The cis-acting regulatory elements (CAREs) related to different factors responsive were predicted by analyzing 2.0 kb upstream sequences from the start codon of the candidate LIM genes using a web-based prediction tool called Signal Scan search program of PlantCARE database (http://bioinformatics.psb.ugent.be/webtools/plantcare/html/) [55].
Results and Discussion
Identification as well as physiochemical properties of LIM genes in sorghum
Plants encountered a variety of biotic, abiotic stresses at the time of growth and development. At these adverse conditions, various TFs carry out vital roles in functioning. Several biotic, abiotic stresses trigger different TFs of LIM genes. In this study, five LIM genes were detected in sorghum by analyzing the whole genome sequence of sorghum compared with LIM genes of Arabidopsis (Table 1). We named the genes SbLIM1-SbLIM5 based on the position of each candidate LIM gene in the sorghum chromosome. The length of SbLIM genes varies from 1,488 bp to 8,120 bp. The range of coding sequence length of SbLIMs is 585 bp to 4,428 bp. LIM proteins amino acids number ranges from 195 to 1,476 and their molecular weights vary between 21.615 kDa and 158.98 kDa (Table 1). Theoretical pI (isoelectric point) values of SbLIM proteins vary from 4.63 to 8.98 and the GRAVY was found below 0, which suggests that all SbLIM proteins are hydrophilic. Previous studies identified six LIM genes in both Arabidopsis and rice [13], 12 in poplar [42], 10 in foxtail millet [39], 14 in pear [41] as well as 22 in brassica [40] which suggests that LIM gene’s numbers vary among different plant species.

Entries supplied:
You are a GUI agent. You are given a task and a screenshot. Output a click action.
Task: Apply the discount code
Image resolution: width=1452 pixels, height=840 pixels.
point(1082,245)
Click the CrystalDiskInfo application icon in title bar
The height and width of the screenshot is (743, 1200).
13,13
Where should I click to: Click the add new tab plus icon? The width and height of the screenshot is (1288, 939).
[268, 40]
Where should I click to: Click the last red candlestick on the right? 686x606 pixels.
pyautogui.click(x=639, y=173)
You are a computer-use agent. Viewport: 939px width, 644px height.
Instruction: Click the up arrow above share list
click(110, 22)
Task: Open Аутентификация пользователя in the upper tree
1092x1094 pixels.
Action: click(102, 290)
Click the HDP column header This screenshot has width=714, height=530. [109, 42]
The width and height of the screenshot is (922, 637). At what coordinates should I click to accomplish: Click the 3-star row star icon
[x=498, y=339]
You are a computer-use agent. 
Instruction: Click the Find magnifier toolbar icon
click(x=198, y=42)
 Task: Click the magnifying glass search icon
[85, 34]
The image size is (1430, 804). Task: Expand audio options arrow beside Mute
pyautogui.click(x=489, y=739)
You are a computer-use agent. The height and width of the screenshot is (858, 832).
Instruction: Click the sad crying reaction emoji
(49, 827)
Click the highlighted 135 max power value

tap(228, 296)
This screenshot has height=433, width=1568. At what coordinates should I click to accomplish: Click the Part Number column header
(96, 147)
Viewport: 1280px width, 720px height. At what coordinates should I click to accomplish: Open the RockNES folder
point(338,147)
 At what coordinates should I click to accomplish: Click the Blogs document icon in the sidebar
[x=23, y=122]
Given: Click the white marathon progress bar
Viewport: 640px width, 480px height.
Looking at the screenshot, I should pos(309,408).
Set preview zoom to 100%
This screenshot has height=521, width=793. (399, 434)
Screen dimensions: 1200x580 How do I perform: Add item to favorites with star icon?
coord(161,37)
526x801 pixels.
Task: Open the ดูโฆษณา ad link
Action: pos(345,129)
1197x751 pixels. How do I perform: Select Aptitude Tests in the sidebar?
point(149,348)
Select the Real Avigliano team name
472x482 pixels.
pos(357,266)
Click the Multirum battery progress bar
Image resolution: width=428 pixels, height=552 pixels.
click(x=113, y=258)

How to complete this task:
Write the next part of the text on LIM genes in sorghum, picking up right after its final sentence. The material was taken from a different source than the text.

Written response:
Phylogenetic tree analysis
A complete understanding of a species history of evolution is the primary step for understanding the gene’s evolutionary relationships, which may help study their functions as well as evolution. In a phylogenetic tree, the closer the genes in a cluster are, the more alike the function of genes [56]. To find out the relationships of sorghum’s LIM genes with other plant species, we built a phylogenetic tree by using LIM proteins of sorghum, Arabidopsis, rice, wheat, corn, tobacco, tomato, Medicago, alfalfa, soybean, and quinoa. According to this phylogenetic tree sorghum LIM genes were classified into four individual subfamilies, named αLIM, βLIM, γLIM, and δLIM (Fig. 1). Among these families, αLIM includes one (SbLIM4) protein, while βLIM, δLIM, and γLIM include one (SbLIM5), two (SbLIM2 and SbLIM3), and one (SbLIM1) protein, respectively. The phylogenetic tree revealed that sorghum’s SbLIM1, SbLIM2, and SbLIM4 genes are closely related to Zea mays ZmWLIM2, ZmPLIM2b, and ZmWLIM1 genes respectively, while SbLIM3 and SbLIM5 showed a close relationship with rice OsPLIM2b & ZmPLIM2a and OsLIM respectively. These outcomes suggest that sorghum, corn, and rice LIM genes may remain vastly conserved during evolution, which can be passed through the studied species and they may provide similar types of functions.
MSA analysis
MSA of predicted sorghum LIM proteins with previously identified Arabidopsis LIM proteins showed that they both contain two LIM domains (LIM1 and LIM2) which are separated by an inter LIM region (Fig. 2). Individual amino acids including most conserved cysteine-histidine residues, were found conserved in LIM domain as well as other regions of the sequence. Immediate flanking regions of LIM1, as well as LIM2 domains, also exhibited sequence similarity. For example, the N-terminus and around 14 amino acid residues of the C-terminal of LIM2 are found well conserved. In addition, Inter LIM region exhibits a similarity of around 15 residues of the C-terminal of LIM1 and 12 residues within the N-terminal of LIM2. Therefore, this study suggests that LIM proteins of sorghum may have similar kinds of functionality to LIM proteins of Arabidopsis.
Analysis of conserved domain of SbLIM proteins
To deeply analyze the functional domain of five SbLIM proteins, we utilized the protein family database (Pfam, https://pfam.xfam.org/) to get conserved domains of LIM proteins in sorghum. We also analyzed the conserved domain of six LIM proteins of Arabidopsis to compare with the SbLIMs domain. The analysis revealed that all identified SbLIM proteins possess two LIM domains spaced by a small amino acid sequence called inter LIM region which was almost similar to all AtLIM proteins (Fig. 3). Therefore, this investigation suggests that LIM proteins of sorghum will give functionality similar to those of LIM proteins of Arabidopsis.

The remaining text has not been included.